Rheda-Wiedenbrück (gl) - Wer im Umfeld des Rhedaer Bahnhofs wohnt, findet in diesen Tagen nur schwer in den Schlaf: Grund sind umfangreiche – und laute – Bauarbeiten im Bereich der Gleise. Aufgrund der Größe der Modernisierungsmaßnahme wird auf der Baustelle nach Angaben der Deutschen Bahn AG auch nachts gearbeitet.

Wichtigste Verbindung zwischen dem Ruhrgebiet und Ostdeutschland

„Schlafen bei geöffnetem oder auf Kippe stehendem Fenster – das ist bei uns aktuell kaum möglich“, sagt ein Anwohner von der Brennereigasse am Mittwoch im Gespräch mit dieser Zeitung. Die Straße mit mehreren Wohnkomplexen befindet sich in Sichtweite zum Rhedaer Bahnhof und zur Bahnstrecke Hamm-Minden, die als Hauptachse des Schienenpersonen- und -güterverkehrs zwischen dem Ruhrgebiet und dem Osten Deutschlands gilt. Die 1847 in Betrieb genommene Strecke wurde mehrfach erweitert und ist einer der längsten viergleisigen Bahnabschnitte im Bundesgebiet.

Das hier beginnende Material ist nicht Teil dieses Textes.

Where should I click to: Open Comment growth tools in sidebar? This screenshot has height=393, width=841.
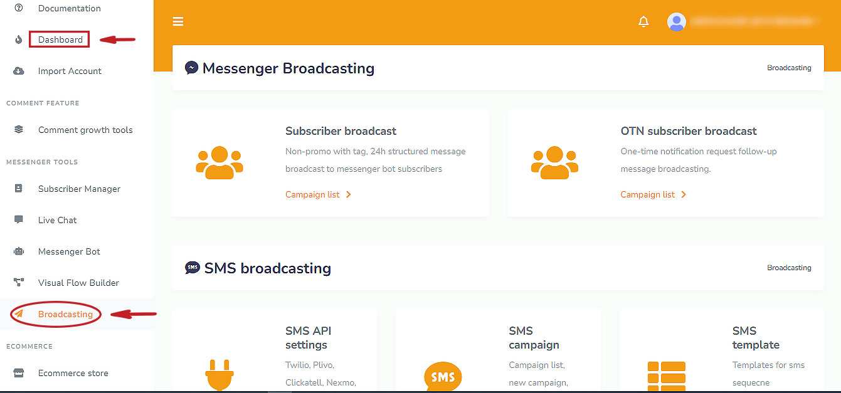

Aktuell lässt die Deutsche Bahn AG den Streckenabschnitt zwischen Rheda-Wiedenbrück und Oelde für insgesamt 6,4 Millionen Euro sanieren. Betroffen ist von der Maßnahme nach Konzernangaben nicht nur die freie Strecke zwischen den Nachbarstädten. Auch die Gleisabschnitte innerhalb der Bahnhöfe Oelde und Rheda werden erneuert.

Fast 8000 Meter Gleisstrecke werden erneuert

Nach und nach sollen in den kommenden Wochen laut Deutscher Bahn insgesamt 7670 Meter Gleisstrecke auf Vordermann gebracht werden. Hinzu kommen sieben Weichen, die im Bereich der Großbaustelle liegen. Damit nicht genug: „Im Zuge der Maßnahme werden auch 12.000 Schwellen und 38.000 Tonnen Schotter erneuert“, lässt die Bahn auf Nachfrage dieser Zeitung wissen.

Anwohner der Bahnhöfe Oelde und Rheda sowie des Streckenabschnitts zwischen den beiden Haltepunkten bittet das Transportunternehmen um Verständnis. „Aufgrund des großen Pensums muss auch nachts gearbeitet werden“, heißt es in der Stellungnahme der Deutschen Bahn AG. Man sei aber bemüht, die Maßnahme so schnell wie möglich zum Abschluss zu bringen. Wahrscheinlich nicht zuletzt deshalb, damit die Gleisanrainer bald wieder in Ruhe schlafen können.